## start
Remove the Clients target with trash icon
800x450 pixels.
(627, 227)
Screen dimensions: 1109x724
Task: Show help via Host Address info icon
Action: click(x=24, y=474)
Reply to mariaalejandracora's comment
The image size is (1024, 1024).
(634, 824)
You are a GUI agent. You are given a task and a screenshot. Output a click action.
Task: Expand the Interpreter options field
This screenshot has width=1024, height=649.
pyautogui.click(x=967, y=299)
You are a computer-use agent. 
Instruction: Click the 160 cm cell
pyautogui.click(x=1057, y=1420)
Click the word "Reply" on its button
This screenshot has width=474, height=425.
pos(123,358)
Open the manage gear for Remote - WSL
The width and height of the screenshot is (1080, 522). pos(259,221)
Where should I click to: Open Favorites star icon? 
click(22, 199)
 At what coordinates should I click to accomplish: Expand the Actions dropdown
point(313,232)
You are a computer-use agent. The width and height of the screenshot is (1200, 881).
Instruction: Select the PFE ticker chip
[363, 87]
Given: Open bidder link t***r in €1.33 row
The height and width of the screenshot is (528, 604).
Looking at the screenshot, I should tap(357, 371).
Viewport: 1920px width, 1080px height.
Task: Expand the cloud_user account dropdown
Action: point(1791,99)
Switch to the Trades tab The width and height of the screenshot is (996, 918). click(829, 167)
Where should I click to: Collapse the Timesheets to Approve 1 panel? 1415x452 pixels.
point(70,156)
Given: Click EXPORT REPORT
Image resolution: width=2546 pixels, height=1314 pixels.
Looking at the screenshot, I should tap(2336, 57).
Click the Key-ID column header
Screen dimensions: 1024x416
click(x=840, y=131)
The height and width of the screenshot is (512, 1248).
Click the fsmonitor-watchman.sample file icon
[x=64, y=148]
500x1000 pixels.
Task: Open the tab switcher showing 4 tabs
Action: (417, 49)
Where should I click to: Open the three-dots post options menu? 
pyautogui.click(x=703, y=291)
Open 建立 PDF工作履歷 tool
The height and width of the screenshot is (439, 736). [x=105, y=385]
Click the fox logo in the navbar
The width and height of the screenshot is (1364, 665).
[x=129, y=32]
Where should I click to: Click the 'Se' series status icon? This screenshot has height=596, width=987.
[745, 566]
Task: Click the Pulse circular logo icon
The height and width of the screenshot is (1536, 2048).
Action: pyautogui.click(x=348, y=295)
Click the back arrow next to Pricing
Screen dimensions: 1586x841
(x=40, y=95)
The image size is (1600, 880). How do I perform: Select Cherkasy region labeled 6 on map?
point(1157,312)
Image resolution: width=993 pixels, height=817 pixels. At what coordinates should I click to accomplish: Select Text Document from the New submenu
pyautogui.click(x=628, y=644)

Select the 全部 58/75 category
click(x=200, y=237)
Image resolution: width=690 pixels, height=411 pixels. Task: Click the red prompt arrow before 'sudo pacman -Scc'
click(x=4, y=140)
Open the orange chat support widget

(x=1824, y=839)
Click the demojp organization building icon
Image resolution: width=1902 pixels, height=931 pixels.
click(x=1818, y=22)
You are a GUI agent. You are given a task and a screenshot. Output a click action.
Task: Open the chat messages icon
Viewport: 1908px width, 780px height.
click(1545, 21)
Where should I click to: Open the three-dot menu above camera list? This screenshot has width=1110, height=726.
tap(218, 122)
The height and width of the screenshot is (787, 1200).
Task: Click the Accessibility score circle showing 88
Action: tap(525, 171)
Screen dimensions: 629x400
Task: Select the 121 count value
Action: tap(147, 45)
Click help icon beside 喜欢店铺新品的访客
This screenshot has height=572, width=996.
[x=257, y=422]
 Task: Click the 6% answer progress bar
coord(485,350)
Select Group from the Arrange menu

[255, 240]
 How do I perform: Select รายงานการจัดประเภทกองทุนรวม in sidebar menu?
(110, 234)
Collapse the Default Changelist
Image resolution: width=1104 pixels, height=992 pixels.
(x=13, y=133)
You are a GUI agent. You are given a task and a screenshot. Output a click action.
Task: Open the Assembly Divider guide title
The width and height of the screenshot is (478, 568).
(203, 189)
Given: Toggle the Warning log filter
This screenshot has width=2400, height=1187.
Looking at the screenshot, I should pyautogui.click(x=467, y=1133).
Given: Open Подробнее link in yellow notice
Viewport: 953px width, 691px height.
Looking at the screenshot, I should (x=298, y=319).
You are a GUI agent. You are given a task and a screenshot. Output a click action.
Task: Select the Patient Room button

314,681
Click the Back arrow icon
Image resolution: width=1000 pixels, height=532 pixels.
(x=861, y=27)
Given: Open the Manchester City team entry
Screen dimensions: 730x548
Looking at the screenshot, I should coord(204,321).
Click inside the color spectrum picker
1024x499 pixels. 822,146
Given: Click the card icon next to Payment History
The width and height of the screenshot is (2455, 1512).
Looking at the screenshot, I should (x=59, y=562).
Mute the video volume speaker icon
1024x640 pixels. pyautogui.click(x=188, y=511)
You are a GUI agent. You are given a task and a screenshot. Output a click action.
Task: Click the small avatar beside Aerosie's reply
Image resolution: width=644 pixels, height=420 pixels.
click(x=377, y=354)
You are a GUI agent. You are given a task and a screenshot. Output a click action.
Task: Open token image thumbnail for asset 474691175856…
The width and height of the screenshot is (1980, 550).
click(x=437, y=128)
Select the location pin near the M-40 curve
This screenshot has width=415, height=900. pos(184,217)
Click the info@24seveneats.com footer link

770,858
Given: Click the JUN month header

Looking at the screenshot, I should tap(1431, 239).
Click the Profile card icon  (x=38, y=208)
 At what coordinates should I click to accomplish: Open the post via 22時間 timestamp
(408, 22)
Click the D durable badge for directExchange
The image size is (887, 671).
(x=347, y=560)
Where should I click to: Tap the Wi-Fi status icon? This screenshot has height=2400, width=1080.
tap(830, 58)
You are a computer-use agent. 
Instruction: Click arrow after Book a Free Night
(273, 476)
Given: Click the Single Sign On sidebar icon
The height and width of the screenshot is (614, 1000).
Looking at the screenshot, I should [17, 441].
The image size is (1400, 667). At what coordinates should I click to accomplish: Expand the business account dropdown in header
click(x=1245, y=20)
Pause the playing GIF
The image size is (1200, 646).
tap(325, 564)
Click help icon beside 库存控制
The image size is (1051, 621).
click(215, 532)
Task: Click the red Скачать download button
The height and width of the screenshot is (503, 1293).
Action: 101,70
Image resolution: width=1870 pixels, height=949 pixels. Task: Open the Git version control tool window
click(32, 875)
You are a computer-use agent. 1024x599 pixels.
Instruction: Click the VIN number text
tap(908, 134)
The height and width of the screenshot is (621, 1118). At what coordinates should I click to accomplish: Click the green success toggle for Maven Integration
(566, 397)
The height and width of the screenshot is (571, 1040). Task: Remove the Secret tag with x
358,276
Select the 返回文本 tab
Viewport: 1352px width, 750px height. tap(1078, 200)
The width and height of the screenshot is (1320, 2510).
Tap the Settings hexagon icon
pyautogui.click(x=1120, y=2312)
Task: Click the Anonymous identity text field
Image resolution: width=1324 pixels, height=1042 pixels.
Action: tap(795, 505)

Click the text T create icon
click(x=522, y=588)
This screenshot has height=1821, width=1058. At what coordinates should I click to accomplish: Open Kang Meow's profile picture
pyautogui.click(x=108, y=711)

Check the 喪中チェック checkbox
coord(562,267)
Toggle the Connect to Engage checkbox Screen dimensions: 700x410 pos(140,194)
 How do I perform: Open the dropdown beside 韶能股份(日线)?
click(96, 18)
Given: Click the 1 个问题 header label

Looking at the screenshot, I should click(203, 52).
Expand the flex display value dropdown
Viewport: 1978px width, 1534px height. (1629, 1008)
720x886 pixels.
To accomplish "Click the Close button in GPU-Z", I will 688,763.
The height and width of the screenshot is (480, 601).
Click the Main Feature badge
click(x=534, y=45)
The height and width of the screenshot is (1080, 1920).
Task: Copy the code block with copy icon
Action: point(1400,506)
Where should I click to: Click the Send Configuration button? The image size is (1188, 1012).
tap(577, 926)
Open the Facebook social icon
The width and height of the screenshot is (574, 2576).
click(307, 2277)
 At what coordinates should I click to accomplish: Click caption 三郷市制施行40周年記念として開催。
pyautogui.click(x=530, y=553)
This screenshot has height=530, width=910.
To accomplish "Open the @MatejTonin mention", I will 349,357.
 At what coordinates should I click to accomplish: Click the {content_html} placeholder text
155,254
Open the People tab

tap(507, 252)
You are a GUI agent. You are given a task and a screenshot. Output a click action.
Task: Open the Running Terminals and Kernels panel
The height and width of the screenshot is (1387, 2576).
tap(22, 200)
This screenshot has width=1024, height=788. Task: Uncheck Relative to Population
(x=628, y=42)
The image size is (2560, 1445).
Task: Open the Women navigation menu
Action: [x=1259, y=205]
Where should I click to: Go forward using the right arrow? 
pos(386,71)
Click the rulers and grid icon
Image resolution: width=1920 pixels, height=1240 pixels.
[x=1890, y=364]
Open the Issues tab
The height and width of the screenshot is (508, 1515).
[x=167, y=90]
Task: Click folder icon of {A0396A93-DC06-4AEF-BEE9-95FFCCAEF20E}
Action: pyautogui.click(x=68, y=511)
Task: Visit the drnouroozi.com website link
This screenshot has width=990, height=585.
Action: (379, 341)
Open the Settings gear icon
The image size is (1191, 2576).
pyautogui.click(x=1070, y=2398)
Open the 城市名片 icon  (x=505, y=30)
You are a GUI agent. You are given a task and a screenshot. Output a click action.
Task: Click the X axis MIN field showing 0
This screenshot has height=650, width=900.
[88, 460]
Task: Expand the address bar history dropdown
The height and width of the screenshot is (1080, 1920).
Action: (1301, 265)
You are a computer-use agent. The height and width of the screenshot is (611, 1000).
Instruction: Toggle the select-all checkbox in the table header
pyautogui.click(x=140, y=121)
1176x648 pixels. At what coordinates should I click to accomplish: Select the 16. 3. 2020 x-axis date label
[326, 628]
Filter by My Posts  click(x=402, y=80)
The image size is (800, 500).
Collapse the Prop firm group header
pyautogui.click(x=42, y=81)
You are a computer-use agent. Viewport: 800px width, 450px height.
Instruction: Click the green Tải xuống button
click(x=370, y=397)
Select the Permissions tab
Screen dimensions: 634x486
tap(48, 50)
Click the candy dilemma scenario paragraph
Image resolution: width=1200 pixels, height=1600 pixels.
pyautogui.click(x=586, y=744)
## end
Quote the material from the line with "Select Group from the Arrange menu" up to and including the line with "1024x499 pixels. 822,146", reproducing each line verbatim.

Select Group from the Arrange menu

[255, 240]
 How do I perform: Select รายงานการจัดประเภทกองทุนรวม in sidebar menu?
(110, 234)
Collapse the Default Changelist
Image resolution: width=1104 pixels, height=992 pixels.
(x=13, y=133)
You are a GUI agent. You are given a task and a screenshot. Output a click action.
Task: Open the Assembly Divider guide title
The width and height of the screenshot is (478, 568).
(203, 189)
Given: Toggle the Warning log filter
This screenshot has width=2400, height=1187.
Looking at the screenshot, I should pyautogui.click(x=467, y=1133).
Given: Open Подробнее link in yellow notice
Viewport: 953px width, 691px height.
Looking at the screenshot, I should (x=298, y=319).
You are a GUI agent. You are given a task and a screenshot. Output a click action.
Task: Select the Patient Room button

314,681
Click the Back arrow icon
Image resolution: width=1000 pixels, height=532 pixels.
(x=861, y=27)
Given: Open the Manchester City team entry
Screen dimensions: 730x548
Looking at the screenshot, I should coord(204,321).
Click inside the color spectrum picker
1024x499 pixels. 822,146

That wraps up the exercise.